● **Data for analysis**:

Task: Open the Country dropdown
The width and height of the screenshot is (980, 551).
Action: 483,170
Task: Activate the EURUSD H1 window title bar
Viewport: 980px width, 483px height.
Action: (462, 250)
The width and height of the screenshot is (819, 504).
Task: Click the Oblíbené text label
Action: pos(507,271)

● **What to work on**: Each of the lines from the one holding "The width and height of the screenshot is (980, 551)." through the final line of the entries is to be set down exactly, and no others.

● **Task output**:
The width and height of the screenshot is (980, 551).
Action: 483,170
Task: Activate the EURUSD H1 window title bar
Viewport: 980px width, 483px height.
Action: (462, 250)
The width and height of the screenshot is (819, 504).
Task: Click the Oblíbené text label
Action: pos(507,271)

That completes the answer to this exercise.